## PAGE TEXT
What’s in my bag? Today, it’s my phone, keys, wallet, tissues, metro card, lipstick, a pen, sunglasses and a “Daniel Tiger” cartoon sticker from my son.

But imagine having to flee your home because of conflict or disaster – what you would need to carry would be much different. And you probably wouldn’t be able to carry it all. In crisis settings, ensuring that you have even basic tools like soap, a comb, and underwear or diapers is difficult.

Today, more than 75 percent of people affected by humanitarian crises are women and children. While shelter, food, and water are first priorities, the critical and specific needs of women and girls are often overlooked. Millions of refugee girls and women around the world need the most basic supplies and services to ensure their health, dignity, and rights.

(Items from a data source)
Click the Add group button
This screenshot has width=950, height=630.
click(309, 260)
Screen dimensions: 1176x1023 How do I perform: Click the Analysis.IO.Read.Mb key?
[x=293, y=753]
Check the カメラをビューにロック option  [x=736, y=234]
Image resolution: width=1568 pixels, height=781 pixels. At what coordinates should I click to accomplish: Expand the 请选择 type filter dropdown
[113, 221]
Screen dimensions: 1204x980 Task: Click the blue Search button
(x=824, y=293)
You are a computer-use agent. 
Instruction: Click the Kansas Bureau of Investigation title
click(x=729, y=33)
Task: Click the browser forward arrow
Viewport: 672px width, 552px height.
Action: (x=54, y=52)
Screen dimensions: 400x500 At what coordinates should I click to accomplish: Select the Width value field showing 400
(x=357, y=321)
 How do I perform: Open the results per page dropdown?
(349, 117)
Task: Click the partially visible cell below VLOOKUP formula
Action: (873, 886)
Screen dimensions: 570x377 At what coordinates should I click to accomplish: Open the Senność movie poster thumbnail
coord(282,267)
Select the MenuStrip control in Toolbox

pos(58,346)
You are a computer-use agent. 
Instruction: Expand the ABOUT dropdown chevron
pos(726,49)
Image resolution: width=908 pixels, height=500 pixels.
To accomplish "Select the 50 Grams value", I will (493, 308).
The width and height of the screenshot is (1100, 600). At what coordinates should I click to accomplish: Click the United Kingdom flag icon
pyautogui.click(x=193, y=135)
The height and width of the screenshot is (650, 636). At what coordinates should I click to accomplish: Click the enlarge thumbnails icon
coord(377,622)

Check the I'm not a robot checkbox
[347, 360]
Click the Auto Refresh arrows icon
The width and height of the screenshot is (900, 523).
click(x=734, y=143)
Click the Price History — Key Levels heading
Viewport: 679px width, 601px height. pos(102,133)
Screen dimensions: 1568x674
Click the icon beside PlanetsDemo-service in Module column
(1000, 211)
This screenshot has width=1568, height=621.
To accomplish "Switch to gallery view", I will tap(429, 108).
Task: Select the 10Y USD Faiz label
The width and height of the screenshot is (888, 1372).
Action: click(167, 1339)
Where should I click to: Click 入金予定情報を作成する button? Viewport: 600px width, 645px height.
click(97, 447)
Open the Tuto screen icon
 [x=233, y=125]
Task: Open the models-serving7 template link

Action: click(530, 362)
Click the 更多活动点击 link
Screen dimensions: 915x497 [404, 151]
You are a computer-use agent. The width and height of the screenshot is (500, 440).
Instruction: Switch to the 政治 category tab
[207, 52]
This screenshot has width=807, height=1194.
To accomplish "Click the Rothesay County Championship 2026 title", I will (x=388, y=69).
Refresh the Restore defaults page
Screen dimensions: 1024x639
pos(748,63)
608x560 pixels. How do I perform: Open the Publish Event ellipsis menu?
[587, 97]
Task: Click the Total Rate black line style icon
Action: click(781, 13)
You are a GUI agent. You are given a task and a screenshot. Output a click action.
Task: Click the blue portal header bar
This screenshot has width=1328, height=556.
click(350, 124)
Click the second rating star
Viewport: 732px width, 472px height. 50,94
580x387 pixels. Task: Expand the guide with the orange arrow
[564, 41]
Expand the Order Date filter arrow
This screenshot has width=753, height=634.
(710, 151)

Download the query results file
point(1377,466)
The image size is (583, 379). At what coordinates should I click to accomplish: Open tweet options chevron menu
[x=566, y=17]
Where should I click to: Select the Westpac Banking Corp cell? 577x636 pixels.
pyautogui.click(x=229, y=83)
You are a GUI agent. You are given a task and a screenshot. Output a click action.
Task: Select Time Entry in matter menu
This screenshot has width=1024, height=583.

## DIRECTIONS
(1) According to the text on humanitarian crises, what proportion of people affected by such crises are women and children?
(2) Return the portion of the text on humanitarian crises from "What’s in my" to "diapers is difficult.", copied verbatim.

## LIST OF ANSWERS
(1) More than 75 percent.

(2)
What’s in my bag? Today, it’s my phone, keys, wallet, tissues, metro card, lipstick, a pen, sunglasses and a “Daniel Tiger” cartoon sticker from my son.

But imagine having to flee your home because of conflict or disaster – what you would need to carry would be much different. And you probably wouldn’t be able to carry it all. In crisis settings, ensuring that you have even basic tools like soap, a comb, and underwear or diapers is difficult.